▶ **Document extract**
>> BEGIN

Fixed virtual memory shared libraries are identified by two things. The target pathname (the name of the library as found for execution), and the minor version number. The address of where the headers are loaded is in header_addr. (THIS IS OBSOLETE and no longer supported).

fvmlib_command
struct fvmlib_command

A fixed virtual shared library (filetype == MH_FVMLIB in the mach header) contains a fvmlib_command (cmd == LC_IDFVMLIB) to identify the library. An object that uses a fixed virtual shared library also contains a fvmlib_command (cmd == LC_LOADFVMLIB) for each library it uses. (THIS IS OBSOLETE and no longer supported).

ident_command
struct ident_command

The ident_command contains a free format string table following the ident_command structure. The strings are null terminated and the size of the command is padded out with zero bytes to a multiple of 4 bytes/ (THIS IS OBSOLETE and no longer supported).

linkedit_data_command
struct linkedit_data_command

The linkedit_data_command contains the offsets and sizes of a blob of data in the __LINKEDIT segment.

linker_option_command
struct linker_option_command
Undocumented in source.
load_command
struct load_command

The load commands directly follow the mach_header. The total size of all of the commands is given by the sizeofcmds field in the mach_header. All load commands must have as their first two fields cmd and cmdsize. The cmd field is filled in with a constant for that command type. Each command type has a structure specifically for it. The cmdsize field is the size in bytes of the particular load command structure plus anything that follows it that is a part of the load command (i.e. section structures, strings, etc.). To advance to the next load command the cmdsize can be added to the offset or pointer of the current load command. The cmdsize for 32-bit architectures MUST be a multiple of 4 bytes and for 64-bit architectures MUST be a multiple of 8 bytes (these are forever the maximum alignment of any load commands). The padded bytes must be zero. All tables in the object file must also follow these rules so the file can be memory mapped. Otherwise the pointers to these tables will not work well or at all on some machines. With all padding zeroed like objects will compare byte for byte.

mach_header
struct mach_header

The 32-bit mach header appears at the very beginning of the object file for 32-bit architectures.

mach_header_64
struct mach_header_64

The 64-bit mach header appears at the very beginning of object files for 64-bit architectures.

note_command
struct note_command

LC_NOTE commands describe a region of arbitrary data included in a Mach-O file. Its initial use is to record extra data in MH_CORE files.

prebind_cksum_command
struct prebind_cksum_command

The prebind_cksum_command contains the value of the original check sum for prebound files or zero. When a prebound file is first created or modified for other than updating its prebinding information the value of the check sum is set to zero. When the file has it prebinding re-done and if the value of the check sum is zero the original check sum is calculated and stored in cksum field of this load command in the output file. If when the prebinding is re-done and the cksum field is non-zero it is left unchanged from the input file.

prebound_dylib_command
struct prebound_dylib_command

A program (filetype == MH_EXECUTE) that is prebound to its dynamic libraries has one of these for each library that the static linker used in prebinding. It contains a bit vector for the modules in the library. The bits indicate which modules are bound (1) and which are not (0) from the library. The bit for module 0 is the low bit of the first byte. So the bit for the Nth module is: (linked_modules[N/8] >> N%8) & 1

routines_command
struct routines_command

The routines command contains the address of the dynamic shared library initialization routine and an index into the module table for the module that defines the routine. Before any modules are used from the library the dynamic linker fully binds the module that defines the initialization routine and then calls it. This gets called before any module initialization routines (used for C++ static constructors) in the library.

>> END

▶ **Task**
Output the section of the Mach-O load command reference between "The ident_command contains" and "the __LINKEDIT segment.", inclusive, without changing a single character.

▶ **Raw data**
>> BEGIN

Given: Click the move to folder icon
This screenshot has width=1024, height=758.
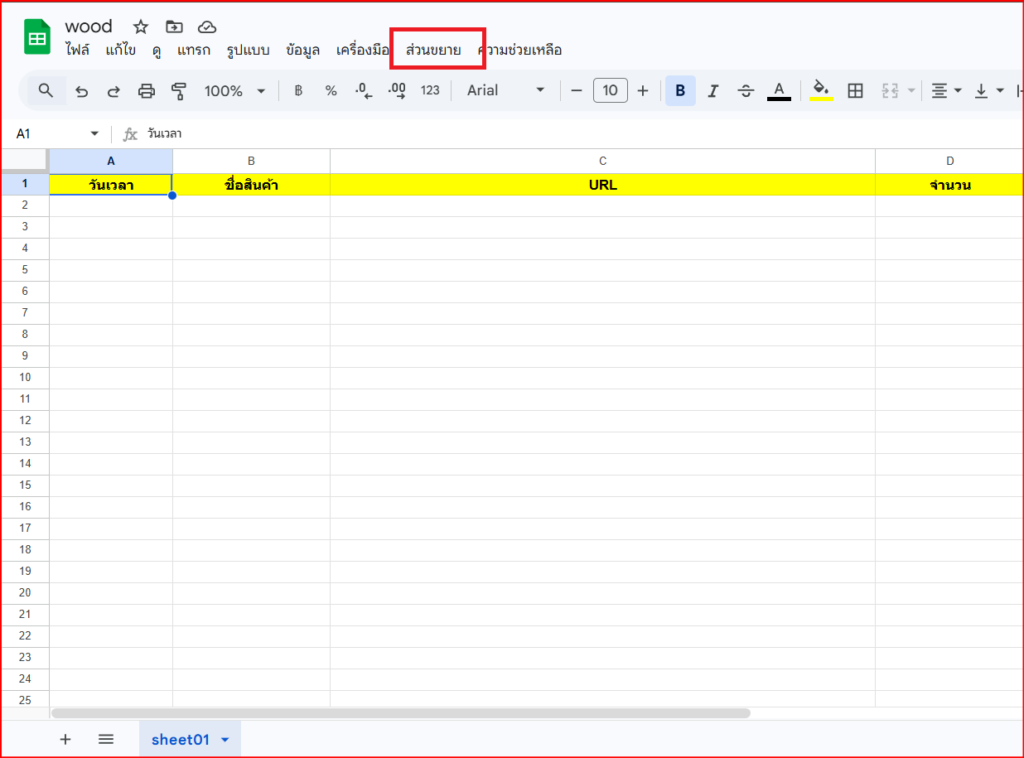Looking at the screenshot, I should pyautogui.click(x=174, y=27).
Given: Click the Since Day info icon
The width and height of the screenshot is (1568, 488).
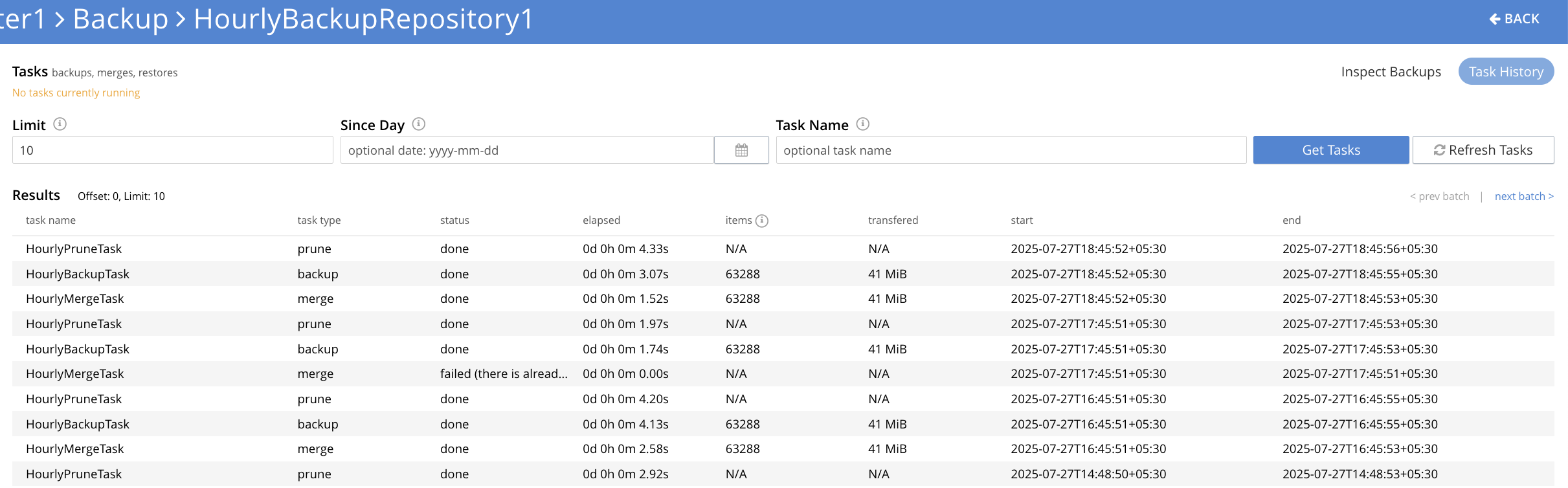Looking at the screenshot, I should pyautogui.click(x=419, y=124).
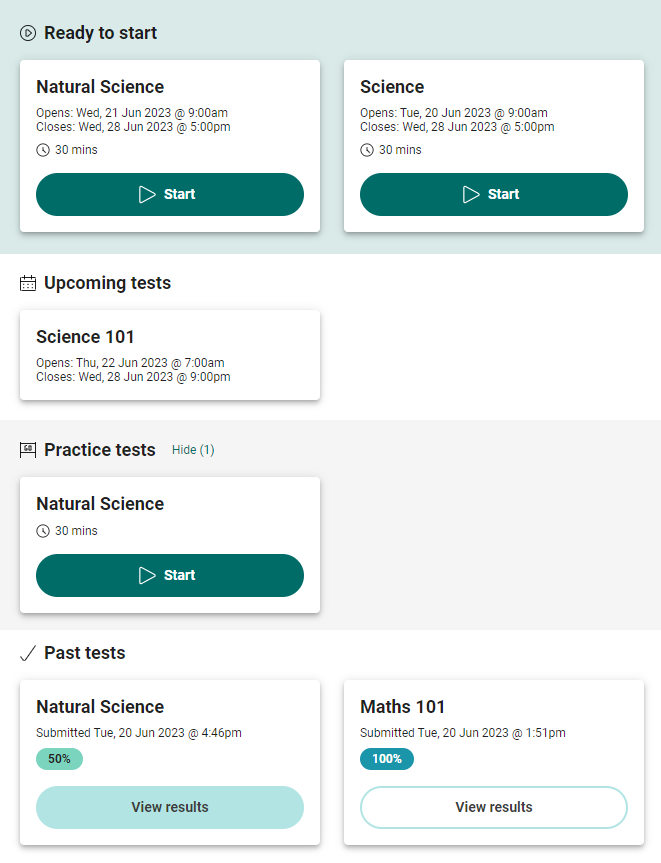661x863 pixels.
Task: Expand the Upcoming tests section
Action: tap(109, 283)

>> END
>> BEGIN

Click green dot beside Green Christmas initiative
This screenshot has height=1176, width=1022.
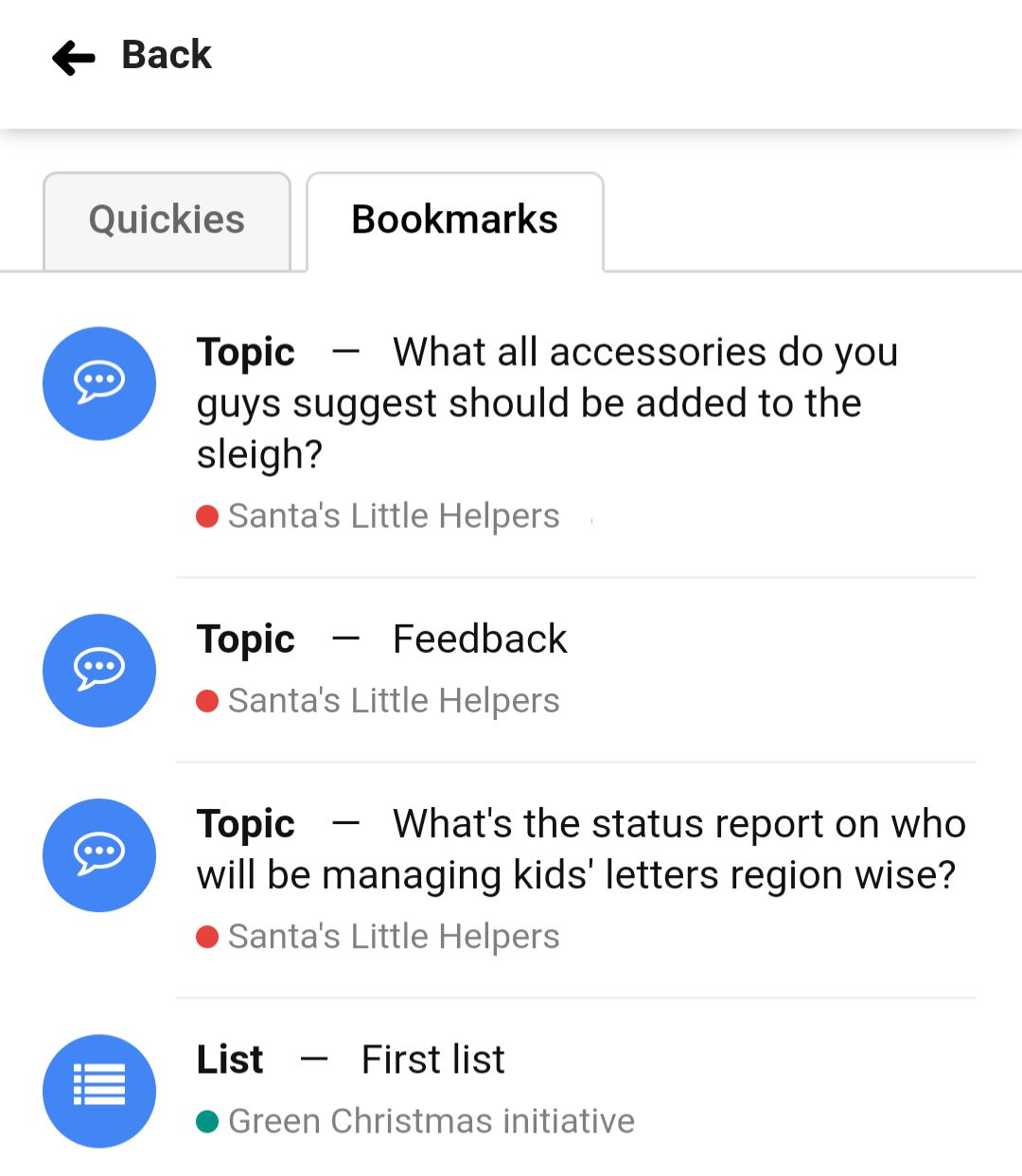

>> END

▶ **Task result**
The ident_command contains a free format string table following the ident_command structure. The strings are null terminated and the size of the command is padded out with zero bytes to a multiple of 4 bytes/ (THIS IS OBSOLETE and no longer supported).

linkedit_data_command
struct linkedit_data_command

The linkedit_data_command contains the offsets and sizes of a blob of data in the __LINKEDIT segment.